■ Aim of the exercise ■
Give an exact copy of the lines of the records below, starting at the line containing "[Karentahe Hardcore Homemade" and running to the end.

━━━━━━━━

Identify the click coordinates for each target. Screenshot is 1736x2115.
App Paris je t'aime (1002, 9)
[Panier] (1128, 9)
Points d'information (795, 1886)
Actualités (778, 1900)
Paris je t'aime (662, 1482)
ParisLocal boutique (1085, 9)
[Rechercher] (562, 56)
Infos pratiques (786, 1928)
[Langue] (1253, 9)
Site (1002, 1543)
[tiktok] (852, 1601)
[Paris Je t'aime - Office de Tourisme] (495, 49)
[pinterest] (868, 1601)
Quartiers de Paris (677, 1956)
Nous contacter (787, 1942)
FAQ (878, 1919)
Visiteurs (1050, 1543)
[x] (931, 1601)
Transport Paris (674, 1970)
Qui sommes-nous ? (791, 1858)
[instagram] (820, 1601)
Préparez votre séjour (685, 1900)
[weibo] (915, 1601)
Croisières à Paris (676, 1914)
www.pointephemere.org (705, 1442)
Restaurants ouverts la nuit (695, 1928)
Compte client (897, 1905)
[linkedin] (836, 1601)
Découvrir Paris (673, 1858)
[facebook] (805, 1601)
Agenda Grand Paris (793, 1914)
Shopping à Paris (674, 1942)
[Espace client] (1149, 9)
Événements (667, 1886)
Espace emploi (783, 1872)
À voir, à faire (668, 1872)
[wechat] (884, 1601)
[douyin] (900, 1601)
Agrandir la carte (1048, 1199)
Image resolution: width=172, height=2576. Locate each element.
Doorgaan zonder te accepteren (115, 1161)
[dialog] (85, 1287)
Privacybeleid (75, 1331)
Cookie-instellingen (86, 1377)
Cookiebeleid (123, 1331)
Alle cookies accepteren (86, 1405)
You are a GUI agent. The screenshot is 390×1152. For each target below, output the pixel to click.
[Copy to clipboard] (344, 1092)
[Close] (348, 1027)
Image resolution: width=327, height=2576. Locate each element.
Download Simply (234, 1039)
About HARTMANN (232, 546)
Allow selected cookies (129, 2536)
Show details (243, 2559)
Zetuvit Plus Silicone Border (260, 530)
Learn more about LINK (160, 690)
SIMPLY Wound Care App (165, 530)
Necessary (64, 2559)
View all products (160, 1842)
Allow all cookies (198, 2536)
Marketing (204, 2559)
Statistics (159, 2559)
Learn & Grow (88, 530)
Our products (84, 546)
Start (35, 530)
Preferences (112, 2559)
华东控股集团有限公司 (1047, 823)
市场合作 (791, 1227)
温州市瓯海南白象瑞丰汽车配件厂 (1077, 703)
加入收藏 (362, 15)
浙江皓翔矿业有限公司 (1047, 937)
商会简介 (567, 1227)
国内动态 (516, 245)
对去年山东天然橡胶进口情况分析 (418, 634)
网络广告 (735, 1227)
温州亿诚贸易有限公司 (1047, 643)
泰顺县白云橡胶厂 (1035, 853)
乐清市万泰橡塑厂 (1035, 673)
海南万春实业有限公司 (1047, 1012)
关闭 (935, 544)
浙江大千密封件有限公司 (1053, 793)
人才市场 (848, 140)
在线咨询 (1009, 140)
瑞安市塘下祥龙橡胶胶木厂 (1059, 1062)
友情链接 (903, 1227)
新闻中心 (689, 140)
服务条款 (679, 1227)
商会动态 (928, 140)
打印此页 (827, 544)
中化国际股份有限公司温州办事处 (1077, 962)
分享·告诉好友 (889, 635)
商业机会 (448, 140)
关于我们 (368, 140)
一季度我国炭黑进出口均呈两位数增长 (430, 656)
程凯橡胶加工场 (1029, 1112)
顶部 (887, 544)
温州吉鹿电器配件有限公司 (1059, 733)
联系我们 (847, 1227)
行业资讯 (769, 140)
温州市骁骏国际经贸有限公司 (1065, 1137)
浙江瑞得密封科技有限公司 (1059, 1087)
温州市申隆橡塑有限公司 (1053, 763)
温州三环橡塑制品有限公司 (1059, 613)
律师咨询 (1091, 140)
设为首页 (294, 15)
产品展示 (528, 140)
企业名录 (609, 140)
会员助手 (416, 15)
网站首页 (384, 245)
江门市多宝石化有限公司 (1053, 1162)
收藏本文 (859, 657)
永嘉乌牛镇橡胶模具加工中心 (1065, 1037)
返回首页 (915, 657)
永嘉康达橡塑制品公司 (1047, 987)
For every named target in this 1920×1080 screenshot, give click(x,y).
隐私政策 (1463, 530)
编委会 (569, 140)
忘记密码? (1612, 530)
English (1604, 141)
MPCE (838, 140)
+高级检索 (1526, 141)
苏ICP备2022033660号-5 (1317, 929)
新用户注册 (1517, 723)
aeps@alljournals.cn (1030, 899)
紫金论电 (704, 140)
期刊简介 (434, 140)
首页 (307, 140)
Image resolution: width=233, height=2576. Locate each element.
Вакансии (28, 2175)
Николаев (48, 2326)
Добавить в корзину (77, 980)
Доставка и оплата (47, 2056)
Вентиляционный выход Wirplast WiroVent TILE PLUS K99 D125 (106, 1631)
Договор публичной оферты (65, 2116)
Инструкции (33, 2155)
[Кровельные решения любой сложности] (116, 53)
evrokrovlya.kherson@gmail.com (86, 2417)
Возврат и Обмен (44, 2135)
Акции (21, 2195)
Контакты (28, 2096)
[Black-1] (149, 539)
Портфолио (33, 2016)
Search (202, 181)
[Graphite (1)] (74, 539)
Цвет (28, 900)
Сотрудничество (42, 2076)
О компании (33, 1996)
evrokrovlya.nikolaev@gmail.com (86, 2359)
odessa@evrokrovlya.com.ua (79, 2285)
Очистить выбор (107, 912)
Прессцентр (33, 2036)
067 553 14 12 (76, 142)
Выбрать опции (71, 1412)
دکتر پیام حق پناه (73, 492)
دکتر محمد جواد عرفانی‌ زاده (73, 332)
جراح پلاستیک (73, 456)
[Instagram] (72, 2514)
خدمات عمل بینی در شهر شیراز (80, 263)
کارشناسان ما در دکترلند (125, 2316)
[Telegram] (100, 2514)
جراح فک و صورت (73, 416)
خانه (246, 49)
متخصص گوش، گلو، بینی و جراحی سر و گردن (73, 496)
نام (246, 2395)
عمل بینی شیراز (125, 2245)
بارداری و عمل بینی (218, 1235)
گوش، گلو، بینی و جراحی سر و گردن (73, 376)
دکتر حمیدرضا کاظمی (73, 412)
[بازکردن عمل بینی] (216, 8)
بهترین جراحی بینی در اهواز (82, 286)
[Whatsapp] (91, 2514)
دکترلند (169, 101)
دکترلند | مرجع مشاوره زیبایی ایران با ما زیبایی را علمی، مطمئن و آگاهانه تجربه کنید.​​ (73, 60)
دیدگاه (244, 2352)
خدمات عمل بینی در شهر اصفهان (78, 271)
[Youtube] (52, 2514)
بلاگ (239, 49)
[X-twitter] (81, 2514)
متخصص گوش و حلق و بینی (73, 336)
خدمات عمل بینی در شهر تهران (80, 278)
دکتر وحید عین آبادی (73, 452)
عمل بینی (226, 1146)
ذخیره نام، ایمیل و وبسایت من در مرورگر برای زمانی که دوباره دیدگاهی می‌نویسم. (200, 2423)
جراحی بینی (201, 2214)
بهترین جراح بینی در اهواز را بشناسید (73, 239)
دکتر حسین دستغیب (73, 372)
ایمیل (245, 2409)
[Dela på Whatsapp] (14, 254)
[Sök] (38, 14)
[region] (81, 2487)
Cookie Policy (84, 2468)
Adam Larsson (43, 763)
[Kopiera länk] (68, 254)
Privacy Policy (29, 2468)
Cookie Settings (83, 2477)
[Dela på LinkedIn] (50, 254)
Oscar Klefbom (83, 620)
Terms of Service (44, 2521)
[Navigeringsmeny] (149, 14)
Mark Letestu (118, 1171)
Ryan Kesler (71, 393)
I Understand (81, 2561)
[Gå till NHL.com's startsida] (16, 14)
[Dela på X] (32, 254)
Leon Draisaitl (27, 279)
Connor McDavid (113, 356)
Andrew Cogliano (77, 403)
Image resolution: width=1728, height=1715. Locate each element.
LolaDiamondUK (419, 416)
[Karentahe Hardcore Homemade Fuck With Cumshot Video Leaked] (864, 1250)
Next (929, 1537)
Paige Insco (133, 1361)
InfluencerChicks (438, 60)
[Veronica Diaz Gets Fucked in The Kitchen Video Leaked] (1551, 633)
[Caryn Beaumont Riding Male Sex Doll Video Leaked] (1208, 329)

━━━━━━━━

■ Solution ■
[Karentahe Hardcore Homemade Fuck With Cumshot Video Leaked] (864, 1250)
Next (929, 1537)
Paige Insco (133, 1361)
InfluencerChicks (438, 60)
[Veronica Diaz Gets Fucked in The Kitchen Video Leaked] (1551, 633)
[Caryn Beaumont Riding Male Sex Doll Video Leaked] (1208, 329)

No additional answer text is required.